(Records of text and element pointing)
• • • • • • •
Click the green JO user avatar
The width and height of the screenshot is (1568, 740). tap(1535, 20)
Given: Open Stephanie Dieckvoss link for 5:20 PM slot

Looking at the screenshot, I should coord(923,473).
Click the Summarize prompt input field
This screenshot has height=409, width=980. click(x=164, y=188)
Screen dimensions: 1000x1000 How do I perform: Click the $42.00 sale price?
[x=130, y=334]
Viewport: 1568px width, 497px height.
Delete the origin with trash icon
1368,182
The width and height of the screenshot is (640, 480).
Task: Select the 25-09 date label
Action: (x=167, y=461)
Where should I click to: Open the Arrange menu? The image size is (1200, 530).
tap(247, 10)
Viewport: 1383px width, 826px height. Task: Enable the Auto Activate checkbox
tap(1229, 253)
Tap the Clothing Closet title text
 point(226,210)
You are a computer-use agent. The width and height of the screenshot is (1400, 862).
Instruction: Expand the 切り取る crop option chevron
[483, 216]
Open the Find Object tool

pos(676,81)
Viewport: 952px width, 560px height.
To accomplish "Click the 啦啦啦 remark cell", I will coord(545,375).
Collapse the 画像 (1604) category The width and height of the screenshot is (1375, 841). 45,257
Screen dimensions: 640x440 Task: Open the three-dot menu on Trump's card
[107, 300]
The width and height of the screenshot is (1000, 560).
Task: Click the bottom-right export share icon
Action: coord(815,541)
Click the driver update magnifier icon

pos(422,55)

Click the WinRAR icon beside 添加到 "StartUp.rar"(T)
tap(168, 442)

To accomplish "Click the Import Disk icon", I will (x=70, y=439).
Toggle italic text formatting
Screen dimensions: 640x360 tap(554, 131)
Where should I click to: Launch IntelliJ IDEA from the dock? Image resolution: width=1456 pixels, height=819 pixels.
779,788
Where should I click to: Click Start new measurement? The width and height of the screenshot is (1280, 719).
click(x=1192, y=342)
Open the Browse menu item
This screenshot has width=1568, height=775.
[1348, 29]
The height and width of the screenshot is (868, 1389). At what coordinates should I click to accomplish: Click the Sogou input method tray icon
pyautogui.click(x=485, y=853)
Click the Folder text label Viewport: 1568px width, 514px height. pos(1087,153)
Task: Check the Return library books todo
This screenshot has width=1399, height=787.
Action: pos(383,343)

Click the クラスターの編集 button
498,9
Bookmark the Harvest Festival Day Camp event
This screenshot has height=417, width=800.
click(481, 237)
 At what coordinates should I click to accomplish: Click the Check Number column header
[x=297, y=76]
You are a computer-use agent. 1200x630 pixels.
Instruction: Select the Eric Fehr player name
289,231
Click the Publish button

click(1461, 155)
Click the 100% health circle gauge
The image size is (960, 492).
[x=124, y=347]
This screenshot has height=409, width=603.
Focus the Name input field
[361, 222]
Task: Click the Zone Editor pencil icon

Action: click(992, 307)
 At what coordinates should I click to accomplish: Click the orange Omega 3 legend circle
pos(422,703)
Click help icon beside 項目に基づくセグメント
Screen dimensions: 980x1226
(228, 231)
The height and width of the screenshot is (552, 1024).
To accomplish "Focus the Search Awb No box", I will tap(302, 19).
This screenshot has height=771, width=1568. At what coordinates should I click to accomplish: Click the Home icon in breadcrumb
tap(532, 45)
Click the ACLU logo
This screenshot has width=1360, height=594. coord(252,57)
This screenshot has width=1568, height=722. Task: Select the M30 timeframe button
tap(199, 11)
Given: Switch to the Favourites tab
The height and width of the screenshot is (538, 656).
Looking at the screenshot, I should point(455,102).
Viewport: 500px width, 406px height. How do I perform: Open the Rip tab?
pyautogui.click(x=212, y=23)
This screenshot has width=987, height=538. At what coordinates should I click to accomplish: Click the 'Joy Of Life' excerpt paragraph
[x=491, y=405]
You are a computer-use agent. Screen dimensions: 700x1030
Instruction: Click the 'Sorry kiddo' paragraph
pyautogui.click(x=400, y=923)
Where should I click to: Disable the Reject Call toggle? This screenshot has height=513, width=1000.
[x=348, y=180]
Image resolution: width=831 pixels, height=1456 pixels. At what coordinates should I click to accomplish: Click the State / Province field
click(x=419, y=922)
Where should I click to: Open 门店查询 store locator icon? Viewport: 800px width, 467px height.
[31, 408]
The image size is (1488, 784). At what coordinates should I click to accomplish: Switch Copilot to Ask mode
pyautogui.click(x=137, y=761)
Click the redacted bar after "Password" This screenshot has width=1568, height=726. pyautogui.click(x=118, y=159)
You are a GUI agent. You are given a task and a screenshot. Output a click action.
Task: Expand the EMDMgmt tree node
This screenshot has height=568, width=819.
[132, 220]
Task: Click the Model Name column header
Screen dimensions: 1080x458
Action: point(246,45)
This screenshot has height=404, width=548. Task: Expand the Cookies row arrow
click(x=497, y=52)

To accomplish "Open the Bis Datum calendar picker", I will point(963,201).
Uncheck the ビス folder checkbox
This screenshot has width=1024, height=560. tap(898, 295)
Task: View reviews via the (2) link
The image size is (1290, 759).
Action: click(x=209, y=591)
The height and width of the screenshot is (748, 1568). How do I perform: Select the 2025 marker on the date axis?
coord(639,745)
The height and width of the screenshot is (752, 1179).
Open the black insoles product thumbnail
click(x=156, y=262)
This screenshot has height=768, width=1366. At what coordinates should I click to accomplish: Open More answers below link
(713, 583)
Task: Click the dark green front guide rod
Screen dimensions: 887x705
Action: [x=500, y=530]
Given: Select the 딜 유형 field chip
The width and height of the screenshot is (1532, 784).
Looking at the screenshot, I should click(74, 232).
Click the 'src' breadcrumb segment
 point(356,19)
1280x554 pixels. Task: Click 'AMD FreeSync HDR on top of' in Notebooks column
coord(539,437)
• • • • • • •
**Direction**: Please copy out all of the records above word for word, with nothing changed.

**Finished exercise**:
Click the green JO user avatar
The width and height of the screenshot is (1568, 740). tap(1535, 20)
Given: Open Stephanie Dieckvoss link for 5:20 PM slot

Looking at the screenshot, I should coord(923,473).
Click the Summarize prompt input field
This screenshot has height=409, width=980. click(x=164, y=188)
Screen dimensions: 1000x1000 How do I perform: Click the $42.00 sale price?
[x=130, y=334]
Viewport: 1568px width, 497px height.
Delete the origin with trash icon
1368,182
The width and height of the screenshot is (640, 480).
Task: Select the 25-09 date label
Action: (x=167, y=461)
Where should I click to: Open the Arrange menu? The image size is (1200, 530).
tap(247, 10)
Viewport: 1383px width, 826px height. Task: Enable the Auto Activate checkbox
tap(1229, 253)
Tap the Clothing Closet title text
 point(226,210)
You are a computer-use agent. The width and height of the screenshot is (1400, 862).
Instruction: Expand the 切り取る crop option chevron
[483, 216]
Open the Find Object tool

pos(676,81)
Viewport: 952px width, 560px height.
To accomplish "Click the 啦啦啦 remark cell", I will coord(545,375).
Collapse the 画像 (1604) category The width and height of the screenshot is (1375, 841). 45,257
Screen dimensions: 640x440 Task: Open the three-dot menu on Trump's card
[107, 300]
The width and height of the screenshot is (1000, 560).
Task: Click the bottom-right export share icon
Action: coord(815,541)
Click the driver update magnifier icon

pos(422,55)

Click the WinRAR icon beside 添加到 "StartUp.rar"(T)
tap(168, 442)

To accomplish "Click the Import Disk icon", I will (x=70, y=439).
Toggle italic text formatting
Screen dimensions: 640x360 tap(554, 131)
Where should I click to: Launch IntelliJ IDEA from the dock? Image resolution: width=1456 pixels, height=819 pixels.
779,788
Where should I click to: Click Start new measurement? The width and height of the screenshot is (1280, 719).
click(x=1192, y=342)
Open the Browse menu item
This screenshot has width=1568, height=775.
[1348, 29]
The height and width of the screenshot is (868, 1389). At what coordinates should I click to accomplish: Click the Sogou input method tray icon
pyautogui.click(x=485, y=853)
Click the Folder text label Viewport: 1568px width, 514px height. pos(1087,153)
Task: Check the Return library books todo
This screenshot has width=1399, height=787.
Action: pos(383,343)

Click the クラスターの編集 button
498,9
Bookmark the Harvest Festival Day Camp event
This screenshot has height=417, width=800.
click(481, 237)
 At what coordinates should I click to accomplish: Click the Check Number column header
[x=297, y=76]
You are a computer-use agent. 1200x630 pixels.
Instruction: Select the Eric Fehr player name
289,231
Click the Publish button

click(1461, 155)
Click the 100% health circle gauge
The image size is (960, 492).
[x=124, y=347]
This screenshot has height=409, width=603.
Focus the Name input field
[361, 222]
Task: Click the Zone Editor pencil icon

Action: click(992, 307)
 At what coordinates should I click to accomplish: Click the orange Omega 3 legend circle
pos(422,703)
Click help icon beside 項目に基づくセグメント
Screen dimensions: 980x1226
(228, 231)
The height and width of the screenshot is (552, 1024).
To accomplish "Focus the Search Awb No box", I will tap(302, 19).
This screenshot has height=771, width=1568. At what coordinates should I click to accomplish: Click the Home icon in breadcrumb
tap(532, 45)
Click the ACLU logo
This screenshot has width=1360, height=594. coord(252,57)
This screenshot has width=1568, height=722. Task: Select the M30 timeframe button
tap(199, 11)
Given: Switch to the Favourites tab
The height and width of the screenshot is (538, 656).
Looking at the screenshot, I should point(455,102).
Viewport: 500px width, 406px height. How do I perform: Open the Rip tab?
pyautogui.click(x=212, y=23)
This screenshot has width=987, height=538. At what coordinates should I click to accomplish: Click the 'Joy Of Life' excerpt paragraph
[x=491, y=405]
You are a computer-use agent. Screen dimensions: 700x1030
Instruction: Click the 'Sorry kiddo' paragraph
pyautogui.click(x=400, y=923)
Where should I click to: Disable the Reject Call toggle? This screenshot has height=513, width=1000.
[x=348, y=180]
Image resolution: width=831 pixels, height=1456 pixels. At what coordinates should I click to accomplish: Click the State / Province field
click(x=419, y=922)
Where should I click to: Open 门店查询 store locator icon? Viewport: 800px width, 467px height.
[31, 408]
The image size is (1488, 784). At what coordinates should I click to accomplish: Switch Copilot to Ask mode
pyautogui.click(x=137, y=761)
Click the redacted bar after "Password" This screenshot has width=1568, height=726. pyautogui.click(x=118, y=159)
You are a GUI agent. You are given a task and a screenshot. Output a click action.
Task: Expand the EMDMgmt tree node
This screenshot has height=568, width=819.
[132, 220]
Task: Click the Model Name column header
Screen dimensions: 1080x458
Action: point(246,45)
This screenshot has height=404, width=548. Task: Expand the Cookies row arrow
click(x=497, y=52)

To accomplish "Open the Bis Datum calendar picker", I will point(963,201).
Uncheck the ビス folder checkbox
This screenshot has width=1024, height=560. tap(898, 295)
Task: View reviews via the (2) link
The image size is (1290, 759).
Action: click(x=209, y=591)
The height and width of the screenshot is (748, 1568). How do I perform: Select the 2025 marker on the date axis?
coord(639,745)
The height and width of the screenshot is (752, 1179).
Open the black insoles product thumbnail
click(x=156, y=262)
This screenshot has height=768, width=1366. At what coordinates should I click to accomplish: Open More answers below link
(713, 583)
Task: Click the dark green front guide rod
Screen dimensions: 887x705
Action: [x=500, y=530]
Given: Select the 딜 유형 field chip
The width and height of the screenshot is (1532, 784).
Looking at the screenshot, I should click(74, 232).
Click the 'src' breadcrumb segment
 point(356,19)
1280x554 pixels. Task: Click 'AMD FreeSync HDR on top of' in Notebooks column
coord(539,437)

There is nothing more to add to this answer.